It’s a blast. A blast from a not-so feminist past. For the next few weeks at the Glassell Gallery, an older generation of female artists will be celebrated.
“Finding Our Place: Women in the Arts 1983-1990” is now open to the public, and University students are encouraged to visit. The exhibit will be on display from Jan. 26 to Feb. 24.
The exhibit features artists from the the Association of Women in the Arts. It’s meant as a sort of reunion for members who were there at the beginning of the organization, a way to show respect for Baton Rouge trailblazers.
The exhibit, curated by Mary Pramuk, displays work from 23 artists, in a variety of styles. Artists got to choose which ones to display, most choosing a combination of old and new work. The art ranges from landscapes to portrait, from technical to emotional styles said Kristin Krolak, director of LSU School of Art Galleries.
“It’s everything — portraits, everything you can think of, but it’s all very beautiful and vivacious and it’s really great," Krolak said. "It’s a really cool show if you get a chance to check it out. It just zings. All these different people’s points of views, they make a really good harmony together. It’s a beautiful show and it’s really exciting to see everyone.”
AWA, formed in 1984 after the 1983 First Annual Exhibition of Louisiana Women Artists, was a crucial resource for female artists who needed opportunities and platforms to showcase their work. Krolak said that it was a refuge for women who weren’t often seen as real artists.

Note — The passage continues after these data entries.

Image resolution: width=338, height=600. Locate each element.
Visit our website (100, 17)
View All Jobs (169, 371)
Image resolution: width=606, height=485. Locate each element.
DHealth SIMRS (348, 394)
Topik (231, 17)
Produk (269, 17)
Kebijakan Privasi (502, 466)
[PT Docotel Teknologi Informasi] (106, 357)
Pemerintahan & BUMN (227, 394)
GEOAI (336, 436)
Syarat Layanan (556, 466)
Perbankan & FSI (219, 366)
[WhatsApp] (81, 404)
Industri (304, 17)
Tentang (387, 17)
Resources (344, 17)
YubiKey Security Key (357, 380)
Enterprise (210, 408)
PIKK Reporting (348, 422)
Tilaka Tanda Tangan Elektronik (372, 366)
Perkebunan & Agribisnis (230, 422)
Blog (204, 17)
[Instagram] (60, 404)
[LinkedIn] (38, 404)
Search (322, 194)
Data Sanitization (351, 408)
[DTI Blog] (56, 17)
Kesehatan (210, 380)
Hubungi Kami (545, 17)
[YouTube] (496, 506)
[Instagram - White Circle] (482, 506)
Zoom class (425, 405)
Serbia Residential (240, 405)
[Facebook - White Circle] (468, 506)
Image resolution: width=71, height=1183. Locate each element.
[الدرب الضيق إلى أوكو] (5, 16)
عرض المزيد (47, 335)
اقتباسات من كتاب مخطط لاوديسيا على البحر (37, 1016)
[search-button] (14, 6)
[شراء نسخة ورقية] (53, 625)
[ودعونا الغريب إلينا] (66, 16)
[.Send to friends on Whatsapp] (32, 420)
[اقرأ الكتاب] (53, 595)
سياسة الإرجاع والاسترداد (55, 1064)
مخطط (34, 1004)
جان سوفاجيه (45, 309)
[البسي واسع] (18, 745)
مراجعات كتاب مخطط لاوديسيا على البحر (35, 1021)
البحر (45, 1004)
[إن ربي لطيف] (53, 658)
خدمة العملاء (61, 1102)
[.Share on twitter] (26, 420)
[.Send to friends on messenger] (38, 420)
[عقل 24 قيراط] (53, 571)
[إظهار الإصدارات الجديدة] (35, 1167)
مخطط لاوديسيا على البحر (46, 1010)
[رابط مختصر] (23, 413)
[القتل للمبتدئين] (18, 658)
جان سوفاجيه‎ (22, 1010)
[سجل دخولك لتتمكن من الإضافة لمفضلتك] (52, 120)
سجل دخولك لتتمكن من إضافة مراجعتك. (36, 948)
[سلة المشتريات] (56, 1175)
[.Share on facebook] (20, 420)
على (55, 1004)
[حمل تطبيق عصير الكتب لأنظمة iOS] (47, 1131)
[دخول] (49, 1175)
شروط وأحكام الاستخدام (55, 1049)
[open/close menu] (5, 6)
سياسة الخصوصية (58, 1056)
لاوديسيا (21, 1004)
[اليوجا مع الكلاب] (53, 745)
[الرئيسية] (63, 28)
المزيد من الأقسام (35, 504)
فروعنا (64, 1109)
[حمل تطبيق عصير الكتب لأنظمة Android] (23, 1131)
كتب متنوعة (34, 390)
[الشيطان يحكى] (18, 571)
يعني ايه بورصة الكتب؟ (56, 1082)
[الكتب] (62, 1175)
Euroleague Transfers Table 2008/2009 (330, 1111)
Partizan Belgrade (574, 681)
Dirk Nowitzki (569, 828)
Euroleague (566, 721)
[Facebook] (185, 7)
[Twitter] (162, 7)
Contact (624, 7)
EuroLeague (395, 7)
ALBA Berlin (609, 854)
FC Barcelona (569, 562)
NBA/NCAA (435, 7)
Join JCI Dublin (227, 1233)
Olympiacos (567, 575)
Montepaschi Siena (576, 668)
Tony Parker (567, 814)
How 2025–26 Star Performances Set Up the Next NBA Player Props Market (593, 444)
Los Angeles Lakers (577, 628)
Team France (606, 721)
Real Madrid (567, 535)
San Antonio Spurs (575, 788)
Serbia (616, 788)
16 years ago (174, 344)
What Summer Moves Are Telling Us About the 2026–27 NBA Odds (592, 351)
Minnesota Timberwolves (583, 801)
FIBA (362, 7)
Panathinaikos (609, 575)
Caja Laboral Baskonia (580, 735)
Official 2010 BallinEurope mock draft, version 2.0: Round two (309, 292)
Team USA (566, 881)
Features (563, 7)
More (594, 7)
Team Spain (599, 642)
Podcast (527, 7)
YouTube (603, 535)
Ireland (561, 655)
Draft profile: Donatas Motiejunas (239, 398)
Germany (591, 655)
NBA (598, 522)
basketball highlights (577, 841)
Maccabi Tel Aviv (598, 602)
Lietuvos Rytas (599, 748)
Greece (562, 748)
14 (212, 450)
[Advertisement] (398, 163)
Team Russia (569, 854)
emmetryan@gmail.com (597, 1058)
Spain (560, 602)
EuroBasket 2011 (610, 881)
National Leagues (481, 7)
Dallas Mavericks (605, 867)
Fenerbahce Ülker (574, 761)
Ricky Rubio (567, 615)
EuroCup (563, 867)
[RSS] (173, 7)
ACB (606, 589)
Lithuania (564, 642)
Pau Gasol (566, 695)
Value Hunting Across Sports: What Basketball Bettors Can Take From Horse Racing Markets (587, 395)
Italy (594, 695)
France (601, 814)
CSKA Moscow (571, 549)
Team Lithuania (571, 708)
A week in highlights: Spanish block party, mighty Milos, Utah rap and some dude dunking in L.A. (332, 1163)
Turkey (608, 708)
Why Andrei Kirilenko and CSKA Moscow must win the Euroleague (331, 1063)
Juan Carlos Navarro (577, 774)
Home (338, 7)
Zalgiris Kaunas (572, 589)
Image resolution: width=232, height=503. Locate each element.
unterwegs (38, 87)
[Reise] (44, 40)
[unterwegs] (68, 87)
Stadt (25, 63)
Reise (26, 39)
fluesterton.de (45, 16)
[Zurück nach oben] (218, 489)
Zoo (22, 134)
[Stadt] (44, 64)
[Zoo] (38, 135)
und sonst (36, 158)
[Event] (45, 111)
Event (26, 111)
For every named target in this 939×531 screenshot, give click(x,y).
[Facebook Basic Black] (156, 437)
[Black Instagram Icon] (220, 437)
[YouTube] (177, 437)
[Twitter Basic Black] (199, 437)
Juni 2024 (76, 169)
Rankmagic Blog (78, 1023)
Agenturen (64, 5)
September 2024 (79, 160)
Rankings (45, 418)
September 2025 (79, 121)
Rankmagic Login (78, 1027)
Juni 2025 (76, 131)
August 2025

“For some reason people didn’t take them seriously," Krolak said. "These were people who were serious artists, they really wanted to make a living as artists. In fact, most of the people in the show are still working as artists.”
Working in a time that wasn’t as friendly toward female artists, AWA was both a support network for women as well as an important force for the local art scene. AWA advocated for work made by women to be used in museums, and created exhibits for women to display their art.
AWA also collaborated with other organizations to promote the arts and worked on local art projects. Krolak said the AWA helped to promote equality and showcase Baton Rouge talent.
“There’s a lot of successful artists of both genders now, and I think a lot of this groundwork for women was laid by these intrepid women 30 years ago," Krolak said. :I just think it’s exciting. A lot of people underestimate the amount of talent in Baton Rouge."
Krolak wants to bring attention to these artists, saying that efforts like theirs have helped greatly in making local art scenes more inclusive. Now that art exhibits are more likely to accept work from both men and women, she says it’s important to acknowledge those who worked to be seen.
“It’s changing now, and at some point, we won’t have to have shows that are women shows because they’ll show all the artists in the same light,” Krolak said. “We’re in a transitional period, so I just wanted to give some respect to these ladies who were badasses.”